Thursday, April 22, 2010

131. Three Stories

October 2003: This completely excellent cover by D'Israeli is well-timed to appear here at the blog because it's a potent reminder that Leviathan, a wonderful serial that he drew, scripted by Ian Edginton, is coming back into print in Rebellion's paperback line. A hardback was released in 2006, but it's been out of print for a while. In fact, the new edition is solicited to retailers this very month in the pages of that Previews catalog that they all get. If you've never heard of Leviathan, it's set on the world's largest ocean liner some twenty years after it vanished at sea. It mixes a murder mystery with a tale of society breaking down after two decades in isolation, a population still trying to enforce the class codes of Britain in the 1920s unable to understand where they are and what happened to them. If it sounds intriguing, then you should get on the horn to your local funnybook emporium and tell 'em to order you a copy. (I should probably swing by a comic shop and get the page number, just to make it easier for you, but it's out of my way.)

At this time, 2000 AD and its sister Judge Dredd Megazine were running three particularly interesting serials. None of them were anything like any story the comics had ever seen previously, but each of them seemed to fit so well that you couldn't imagine any other comic presenting them. Leviathan was terrific, a slow-burn change of pace with an aging detective who's spent years quite justifiably raging about a life full of unfair losses. But it wasn't the only wild tale that took an incredible premise and used it for some very effective world-building.

From Grace, a five-part serial by Si Spurrier and Frazer Irving, looked at the deterioration of Kaith, leader of a tribe of winged people who share an uneasy existence with a much larger population that is wingless. The setting of the serial is never really defined; it's a low-technology, hunter-gatherer type of society. From Grace deserves more commentary than I have room for it here; it's a really fascinating look at how we define evil, and what drives people to become villains. Unlike Gregory Maguire's 1995 novel Wicked, however, Kaith is never really seen to be a sympathetic character. The actions of the wingless towards his people are about as noxious as Kaith's to them. It's a spiralling mess where any leader was certain to become a monster.

────────────────────

Continue the blog post about three 2000 AD serials, picking up right after its last sentence. The records have no connection to the blog post.

### Data listing
────────────────────

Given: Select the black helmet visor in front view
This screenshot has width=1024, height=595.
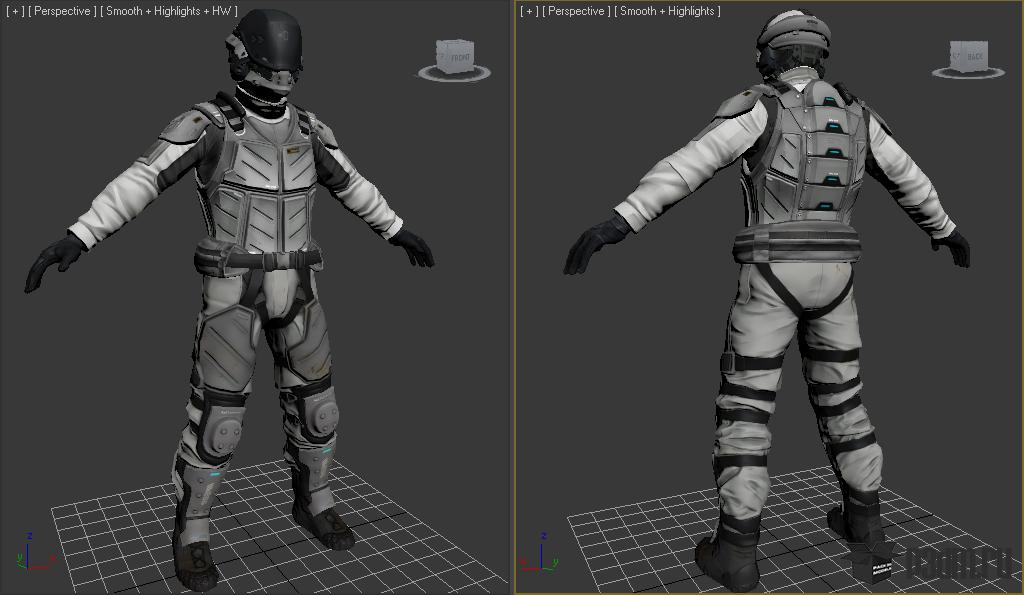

────────────────────

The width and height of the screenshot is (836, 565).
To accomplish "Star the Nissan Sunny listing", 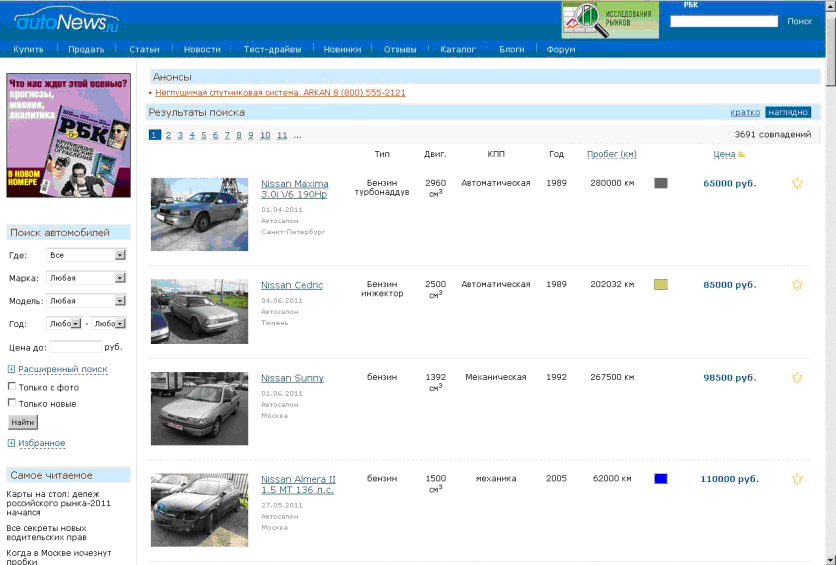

────────────────────

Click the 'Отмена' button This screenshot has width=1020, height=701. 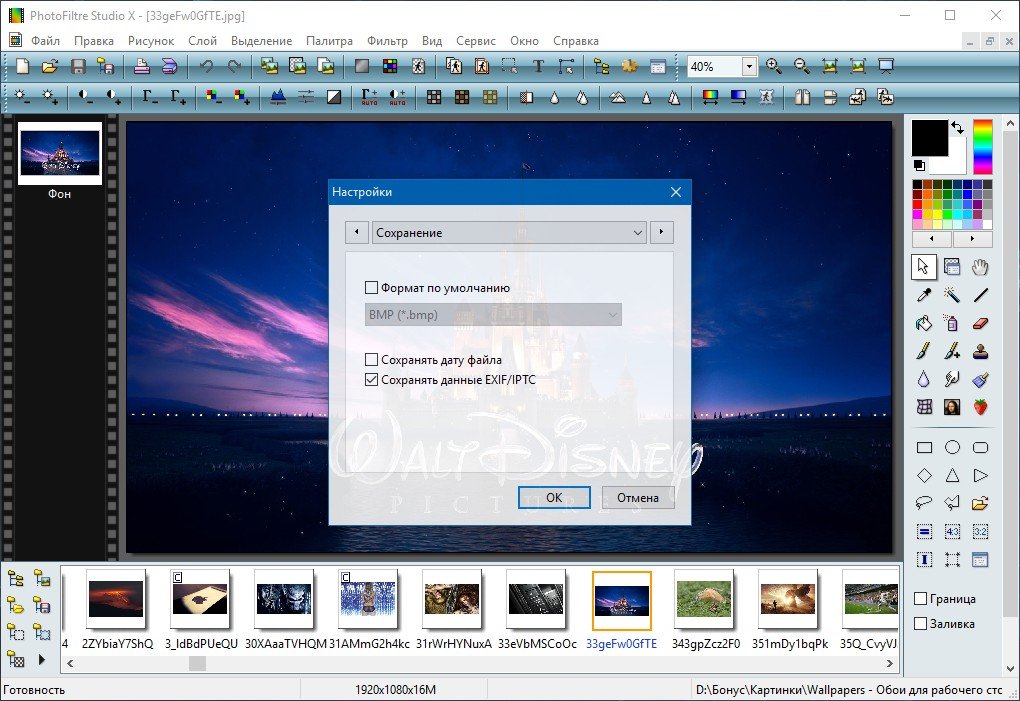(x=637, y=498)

────────────────────

### Task answer
That's not to dismiss the strength of the narrative, but where it really shines is in the experimental way that it unfolds. Frazer Irving really knocks this one out of the park, using different color schemes for the various times in which the story is set, and Spurrier's narration - there's a lot more of it here than in most stories - drives the memoir by moving back and forth. He also includes a pair of amazing, shocking cliffhangers to end the second and fourth installments. Nobody, nowhere, is still rooting for Kaith at the start of episode five.

On the other hand, everybody, everywhere, roots for Rptr, the star of XTNCT, a six-part serial written by Paul Cornell that was running in the Megazine at this time. Already a big-name fan made good, Cornell would later script three very good episodes of Doctor Who for TV and later still write a celebrated run of Captain Britain for Marvel Comics. It's illustrated, again, by D'Israeli and it concerns six intelligent dinosaur-esque creatures in a bizarre genetically-engineered world who have agreed to exterminate the last two hundred humans. Given the high-concept craziness, no compelling reason is given why they shouldn't.

Cornell and D'Israeli's characters are incredibly compelling, but none more so than Rptr, a small-witted psychopath who runs around at super speed tearing mammals to pieces and screaming at such volume and speed that his vowels are lost to the wind. The story is structured beautifully, with each of the six episodes focusing on one member of the cast. It remains the only comic serial I've ever seen to feature a gay triceratops in a leather vest, as well as the only comic to ever use the immortal phrase, "Kiss my scaly dinosaur arse!"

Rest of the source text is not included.